◆ TASK INSTRUCTIONS ◆
Where does the word "field" appear in the entries below? Copy each line that holds it.

BEGIN

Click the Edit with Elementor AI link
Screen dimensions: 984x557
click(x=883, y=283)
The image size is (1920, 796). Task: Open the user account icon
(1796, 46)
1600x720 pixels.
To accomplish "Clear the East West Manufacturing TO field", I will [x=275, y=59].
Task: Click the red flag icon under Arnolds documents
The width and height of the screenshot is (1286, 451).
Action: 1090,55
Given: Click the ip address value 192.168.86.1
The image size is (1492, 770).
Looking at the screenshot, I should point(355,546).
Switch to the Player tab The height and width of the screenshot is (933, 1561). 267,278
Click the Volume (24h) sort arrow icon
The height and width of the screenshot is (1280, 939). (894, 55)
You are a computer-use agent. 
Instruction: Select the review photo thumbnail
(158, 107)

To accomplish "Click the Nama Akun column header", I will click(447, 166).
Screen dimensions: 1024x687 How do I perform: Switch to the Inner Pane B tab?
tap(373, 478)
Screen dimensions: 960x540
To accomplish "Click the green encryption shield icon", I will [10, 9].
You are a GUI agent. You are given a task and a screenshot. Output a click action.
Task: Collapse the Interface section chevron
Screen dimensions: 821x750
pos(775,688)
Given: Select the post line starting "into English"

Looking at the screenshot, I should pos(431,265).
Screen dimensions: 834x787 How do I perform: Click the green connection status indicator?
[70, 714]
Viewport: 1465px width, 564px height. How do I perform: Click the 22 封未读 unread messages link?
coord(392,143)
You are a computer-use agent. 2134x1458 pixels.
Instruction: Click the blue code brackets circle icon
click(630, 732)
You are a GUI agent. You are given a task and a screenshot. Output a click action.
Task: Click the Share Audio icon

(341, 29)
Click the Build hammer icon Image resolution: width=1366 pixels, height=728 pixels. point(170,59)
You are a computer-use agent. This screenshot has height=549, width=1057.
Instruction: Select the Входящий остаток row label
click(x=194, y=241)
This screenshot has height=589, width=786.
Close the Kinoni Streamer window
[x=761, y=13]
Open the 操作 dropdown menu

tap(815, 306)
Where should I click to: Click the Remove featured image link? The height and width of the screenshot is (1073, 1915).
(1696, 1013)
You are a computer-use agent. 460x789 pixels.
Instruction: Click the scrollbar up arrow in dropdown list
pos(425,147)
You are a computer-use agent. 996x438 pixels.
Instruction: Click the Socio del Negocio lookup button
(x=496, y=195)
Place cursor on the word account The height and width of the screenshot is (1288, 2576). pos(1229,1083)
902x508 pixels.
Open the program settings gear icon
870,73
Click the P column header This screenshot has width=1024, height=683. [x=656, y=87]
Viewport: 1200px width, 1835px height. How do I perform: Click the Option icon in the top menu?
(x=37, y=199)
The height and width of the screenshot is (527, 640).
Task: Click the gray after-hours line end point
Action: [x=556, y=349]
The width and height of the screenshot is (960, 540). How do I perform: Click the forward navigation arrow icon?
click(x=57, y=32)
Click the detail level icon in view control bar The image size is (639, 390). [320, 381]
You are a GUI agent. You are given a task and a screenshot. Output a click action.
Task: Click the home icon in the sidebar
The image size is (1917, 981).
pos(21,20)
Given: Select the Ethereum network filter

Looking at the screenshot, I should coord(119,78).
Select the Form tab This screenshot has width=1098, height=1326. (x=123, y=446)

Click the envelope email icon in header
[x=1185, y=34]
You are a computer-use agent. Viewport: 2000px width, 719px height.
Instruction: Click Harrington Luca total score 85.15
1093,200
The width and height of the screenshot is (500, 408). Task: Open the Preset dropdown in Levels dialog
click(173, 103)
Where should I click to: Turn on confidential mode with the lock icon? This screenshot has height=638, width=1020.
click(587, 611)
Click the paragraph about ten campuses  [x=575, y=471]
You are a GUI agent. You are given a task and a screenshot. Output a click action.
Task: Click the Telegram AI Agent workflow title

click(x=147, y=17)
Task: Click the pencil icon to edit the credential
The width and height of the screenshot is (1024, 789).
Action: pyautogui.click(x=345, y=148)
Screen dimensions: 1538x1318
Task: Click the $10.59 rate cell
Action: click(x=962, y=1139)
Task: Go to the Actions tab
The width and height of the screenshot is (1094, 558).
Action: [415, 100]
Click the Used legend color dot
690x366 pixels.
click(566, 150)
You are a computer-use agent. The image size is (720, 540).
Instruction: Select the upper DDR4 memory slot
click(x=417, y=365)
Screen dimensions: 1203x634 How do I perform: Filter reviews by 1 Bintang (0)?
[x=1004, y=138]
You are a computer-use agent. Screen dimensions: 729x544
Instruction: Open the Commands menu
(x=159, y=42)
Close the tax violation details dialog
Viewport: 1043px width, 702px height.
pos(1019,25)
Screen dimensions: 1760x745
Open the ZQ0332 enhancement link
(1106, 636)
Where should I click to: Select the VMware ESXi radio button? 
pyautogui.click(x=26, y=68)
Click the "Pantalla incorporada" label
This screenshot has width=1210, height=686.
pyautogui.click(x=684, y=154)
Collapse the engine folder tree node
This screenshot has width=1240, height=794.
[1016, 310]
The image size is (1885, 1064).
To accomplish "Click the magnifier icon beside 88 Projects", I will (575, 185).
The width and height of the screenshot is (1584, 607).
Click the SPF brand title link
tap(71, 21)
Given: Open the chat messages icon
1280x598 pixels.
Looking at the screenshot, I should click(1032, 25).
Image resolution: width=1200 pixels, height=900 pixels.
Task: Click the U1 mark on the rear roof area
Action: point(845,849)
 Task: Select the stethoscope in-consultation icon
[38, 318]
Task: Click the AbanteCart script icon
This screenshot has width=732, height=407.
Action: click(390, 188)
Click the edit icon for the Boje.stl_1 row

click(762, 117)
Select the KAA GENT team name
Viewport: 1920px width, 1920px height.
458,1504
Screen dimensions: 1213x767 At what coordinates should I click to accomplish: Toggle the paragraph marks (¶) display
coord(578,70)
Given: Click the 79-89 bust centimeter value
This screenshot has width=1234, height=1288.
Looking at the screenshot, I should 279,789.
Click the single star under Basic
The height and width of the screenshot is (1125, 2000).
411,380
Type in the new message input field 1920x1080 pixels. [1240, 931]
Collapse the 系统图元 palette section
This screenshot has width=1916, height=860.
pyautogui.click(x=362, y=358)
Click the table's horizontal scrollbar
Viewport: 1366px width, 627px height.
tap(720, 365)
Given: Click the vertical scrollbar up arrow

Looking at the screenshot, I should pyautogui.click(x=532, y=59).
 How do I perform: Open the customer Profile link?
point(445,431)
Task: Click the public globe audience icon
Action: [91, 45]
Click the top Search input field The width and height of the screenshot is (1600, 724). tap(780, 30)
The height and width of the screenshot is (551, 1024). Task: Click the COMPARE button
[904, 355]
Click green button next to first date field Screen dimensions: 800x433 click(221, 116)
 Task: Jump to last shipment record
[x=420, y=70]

END

◆ YOUR RESPONSE ◆
To accomplish "Clear the East West Manufacturing TO field", I will [x=275, y=59].
Type in the new message input field 1920x1080 pixels. [1240, 931]
Click the top Search input field The width and height of the screenshot is (1600, 724). tap(780, 30)
Click green button next to first date field Screen dimensions: 800x433 click(221, 116)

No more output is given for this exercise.